The financing markets for storage have also evolved to the stage where banks will loan against a diverse portfolio of storage projects.  By loaning against a diverse project portfolio, lenders receive the benefits of operational, revenue, and energy volatility diversification. Lenders will therefore provide better terms, and developers with greater leverage, when loaning on a portfolio basis.  Greg Randolph confirms that a developer coming to the Green Bank to borrow on a portfolio basis against four-five projects will receive more favorable terms than by borrowing against a single project.

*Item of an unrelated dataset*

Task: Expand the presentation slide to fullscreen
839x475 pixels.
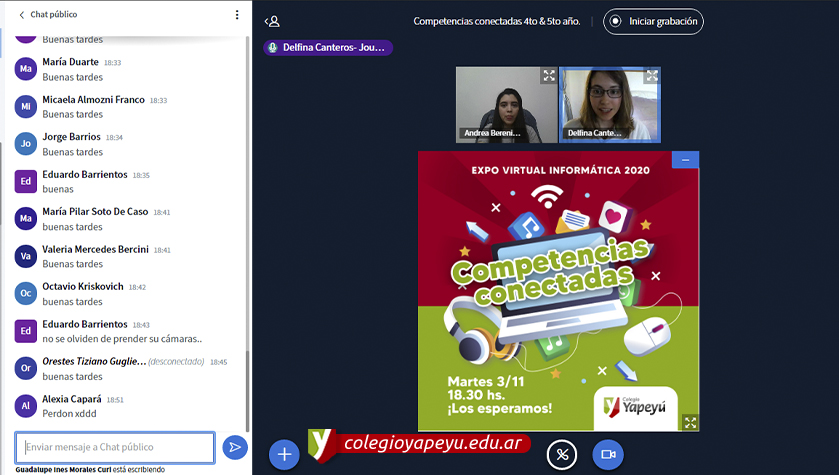Action: (690, 422)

The project portfolio can also be across geographically diverse locations. Repsher says that lenders would loan against a storage portfolio having operating assets in California, ERCOT and New York, in which the projects on an individually basis might be difficult to finance based on their size and risk profile. Prueher agrees with Repsher. Says Prueher “In our case, we went to the market thinking that including CAISO projects in the same package with ERCOT projects would be more difficult to finance since a lender might not be interested in one market or the other, or would not be able to find a consultant to backstop all of the portfolio markets.  Instead, we found there is an abundant universe of both consultants and lenders interested in underwriting the entire portfolio.”  The added dimension, Prueher says, is that “since we began we better understand our weighted average cost of capital for a project at the company level that can now inform our hedging strategy” which enhances the company’s financing options.

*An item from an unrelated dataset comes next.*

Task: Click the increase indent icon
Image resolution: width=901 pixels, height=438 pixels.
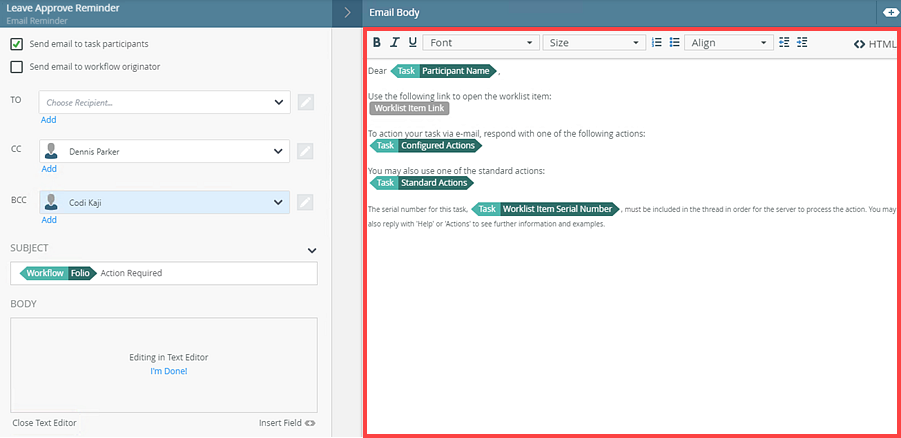Action: pos(802,43)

The bank credit markets are strong today for most segments of the storage market, but not everywhere for financing a merchant battery storage project. In Texas and California markets, lenders are generally receptive to financing a merchant front-of-the-meter storage project because of their comfort with nodal pricing and the liquidity of the markets in CAISO. Nodal pricing allows developers to demonstrate a large merchant storage project’s economic benefits in a financeable way, says Prueher.  McNair explains that the banks focus on the duration of the margins projected for a particular storage project. “The financing community recognizes that there may be a very attractive scenario today if you’re the only battery in the market. But they want to know what your margins will look like once there are 1.5 GW or 2 GW of additional battery projects deployed, as are expected by the end of this year in California.”  McNair says that debt providers have evolved significantly over the last 18 months. Banks want to understand, and get reasonably comfortable, that a project will have a durable ancillary market revenue flow, or will need to enter an RA contract or energy hedge with a counterparty, to produce a predictable revenue stream over the term of the loan.